The literature reports that 7α-hydroxydehydroepiandrosterone (7α-OH-DHEA), a metabolite of dehydroepiandrosterone (DHEA), displays numerous anti-aging properties (such as immunostimulation and anti-apoptotic effects) which may result from an apparent antiglucocorticoid activity. However, the molecular mechanism(s) of this effect remain to be elucidated. In the present work, we attempted to unravel some aspects of this mechanism in vitro, in adrenalectomized rats. No specific binding of [3H]-7α-OH-DHEA occurred with the hepatic cytosolic fraction, and the binding of [3H]-dexamethasone ([3H]-DEX) to the cytosolic glucocorticoid receptor complex (GCRC) was unaffected by increasing concentrations of either DHEA or 7α-OH-DHEA. In marked contrast, in isolated hepatic nuclei, the retention of partially purified [3H]-DEX-labelled cytosolic GCRC was significantly decreased after nuclei preincubation with 7α-OH-DHEA, DHEA or 7α-hydroxypregnenolone. However, further experiments using isolated cytosolic fraction preactivated with [3H]-DEX and then filtered on DNA-cellulose columns in the presence or in the absence of 7α-hydroxy steroids unequivocally demonstrated that 7α-OH-DHEA neither competed with the activation of the GCRC, nor inhibited the binding of this complex to DNA-cellulose in the cell-free system. The effect of 7α-OH-DHEA on membrane fluidity of brain cell membranes was observed only at concentrations higher that that of the parent substance DHEA. Thus, the effect of 7α-OH-DHEA does not seem to be mediated by the influence of the accessibility of the hormone to intracellular receptors.
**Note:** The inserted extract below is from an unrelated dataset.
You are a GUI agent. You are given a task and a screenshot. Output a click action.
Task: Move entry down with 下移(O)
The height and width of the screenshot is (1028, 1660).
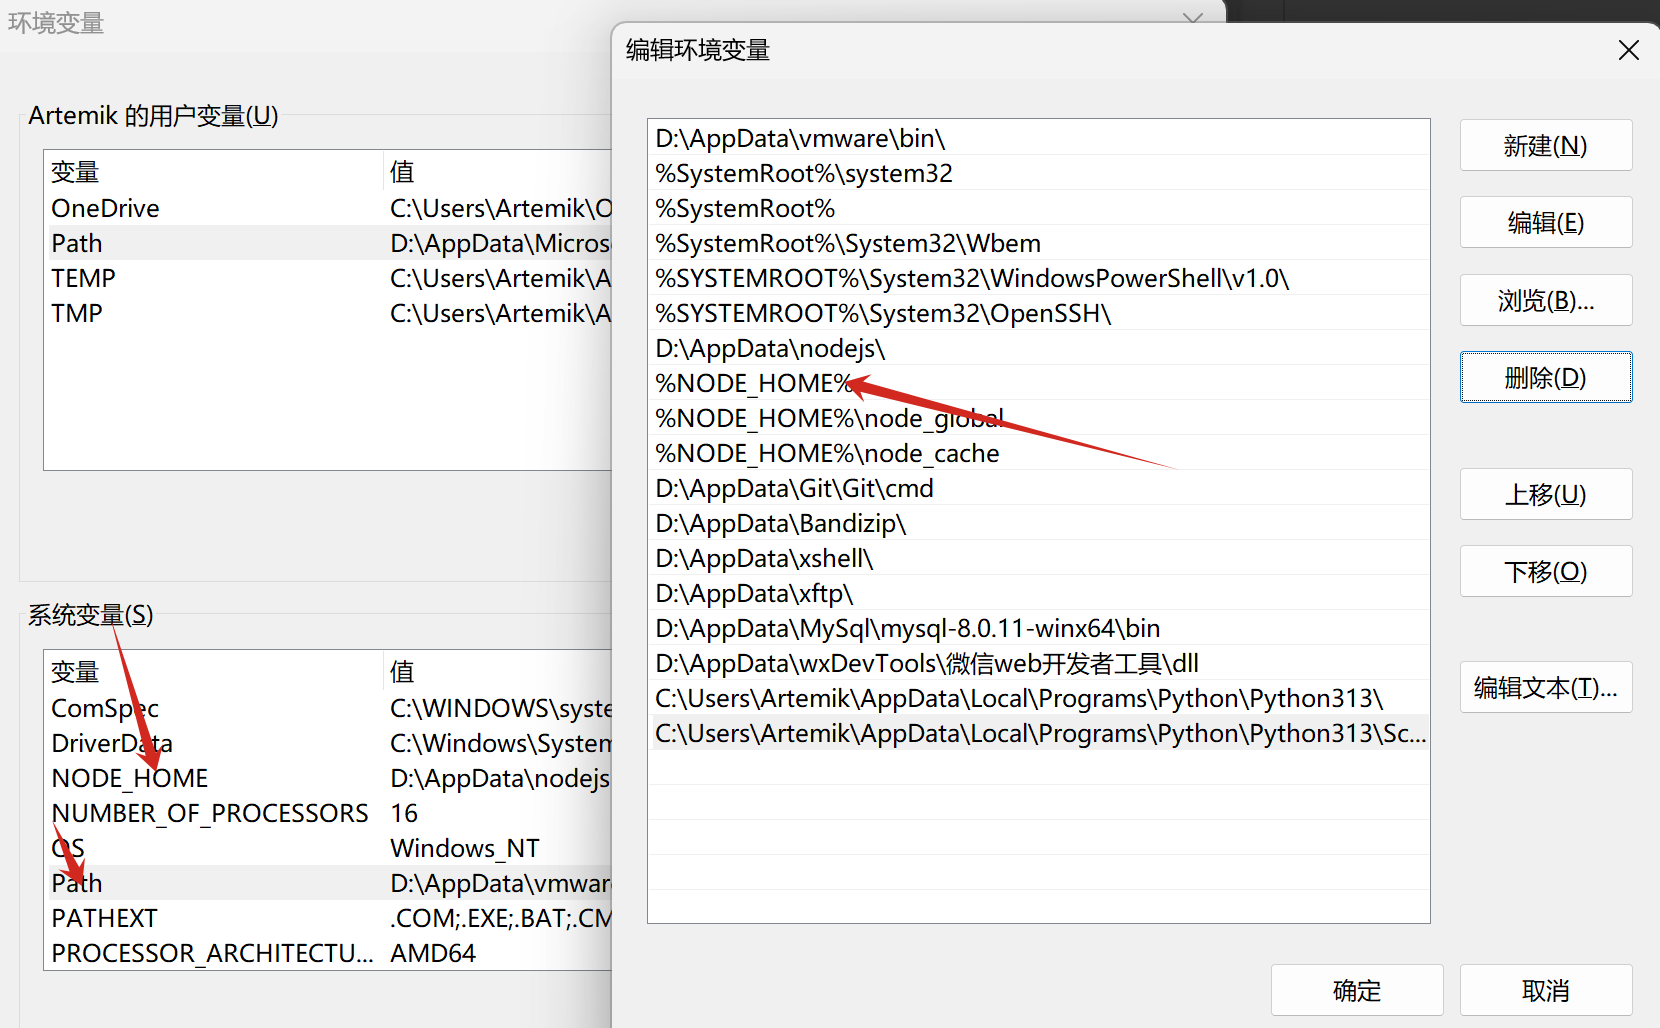tap(1545, 572)

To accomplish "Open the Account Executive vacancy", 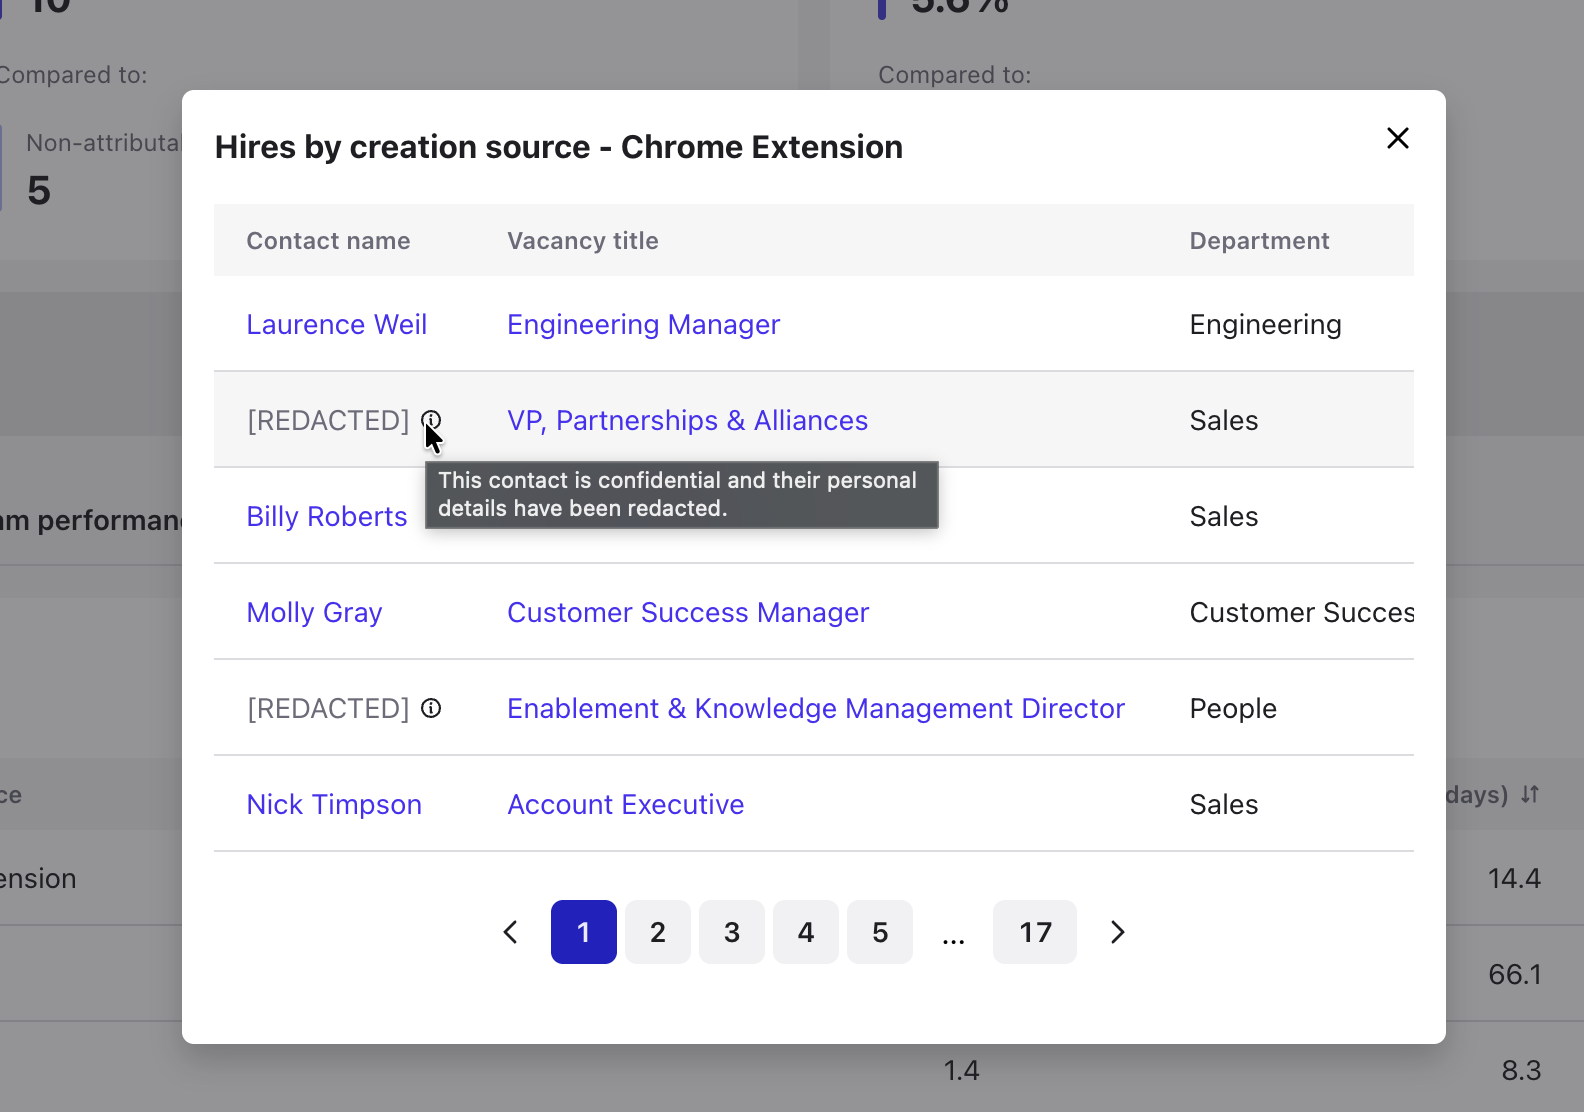I will click(x=625, y=805).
While the GCRC binding to DNA is apparently unaffected by 7α-OH-DHEA, and cannot therefore explain the lesser retention of DEX-activated GCRC in isolated nuclei, other mechanisms, possibly extranuclear, such as modification of the conformation of GCRC may be involved. The GCRC in the presence of 7α-OH-DHEA, may account for the antiglucocorticoid properties of this steroid which are currently under investigation.

Keywords: 7α-Hydroxydehydroepiandrosterone; Dehydroepiandrosterone; Glucocorticoid receptor; Membrane fluidity; Antiglucocorticoid effect; Steroids.